Project Summary
Dissecting the Mechanism of SETDB1 and its K867 Monoubiquitination in Lung Cancer Progression
Non-small cell lung cancer (NSCLC) is one of the leading causes of cancer-related mortality worldwide
and associated with high mutation burdens. During the last decade, biomarker-driven targeted therapies have
achieved clear clinical benefits in patients with several oncogenic driver mutations such as EGFR, BRAF and
ALK. However, the treatments for tumors with the most prevalent KRAS mutations remain challenging despite
of recent breakthrough in targeting KRAS-G12C mutation. In KRAS mutant NSCLC, the constitutively activated
downstream signaling ultimately leads to transcription reprogramming to sustain tumor growth and progression.

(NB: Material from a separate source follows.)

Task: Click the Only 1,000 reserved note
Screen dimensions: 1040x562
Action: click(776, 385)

This process is orchestrated by a cohort of crucial transcription factors, whose temporal and spatial expression
is associated with distinct epigenetic changes. Thus, dissecting epigenetic mechanisms in this process could
open new avenues for targeting strategies. SETDB1 is a principal methyltransferase catalyzing histone H3K9
methylation, a major repressive epigenetic modification. The focal amplification and upregulation of SETDB1
have been observed in a wide range of cancers including NSCLC, suggesting it has pro-oncogenic function.

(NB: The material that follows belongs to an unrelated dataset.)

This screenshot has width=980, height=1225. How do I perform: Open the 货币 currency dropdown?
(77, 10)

However, the mechanisms of action of SETDB1 in NSCLC remain elusive. In preliminary study, we uncovered
that SETDB1 upregulation in lung adenocarcinoma (ADC) correlates with poorer prognosis and significantly
co-occurs with KRAS gene alternations. In NSCLC cells harboring oncogenic RAS, SETDB1 loss attenuates
migration and invasion, invadopodia formation and ECM degradation. These phenotypic changes correlate
with reactivation of transcription factors FOXA2 and CDX2 which function as key regulatory nodes to impede
metastatic progression of KRAS mutant lung ADC. More importantly, Setdb1 loss in tumor cells derived from
metastatic KrasG12D;p53fl/fl lung ADC abolished their spontaneous ability to metastasize from the subcutaneous
tumor to the lungs. These findings argue for a novel concept that SETDB1-mediated epigenetic mechanisms
are critical for oncogenic KRAS-induced transcription reprogramming during lung ADC progression. Moreover,
we have demonstrated that SETDB1 is monoubiquitinated at lysine-867 by the UBE2E family of E2 enzymes
independent of E3s and this monoubiquitination is essential for SETDB1-mediated H3K9 methylation and ERV
silencing. Accordingly, one objective of this proposal is to delineate SETDB1's pro-metastatic activity in KRAS
mutant lung ADC using various genetically engineered mouse models and xenograft models. Another objective
is to dissect the mechanisms of lysine-867 monoubiquitination in SETDB1's pro-metastatic activity in vivo and
in vitro. Our central hypothesis is that SETDB1 plays important roles in KRAS mutant lung ADC progression
through epigenetic mechanisms that require its monoubiquitination dependent enzymatic activity. This project
is significant because it will characterize SETDB1 as an actionable drug target in KRAS mutant lung cancer
and identify novel molecular interfaces for targeting. Our long-term goal is to develop better and more effective
therapeutic strategies by delineating epigenetic mechanisms in lung cancer.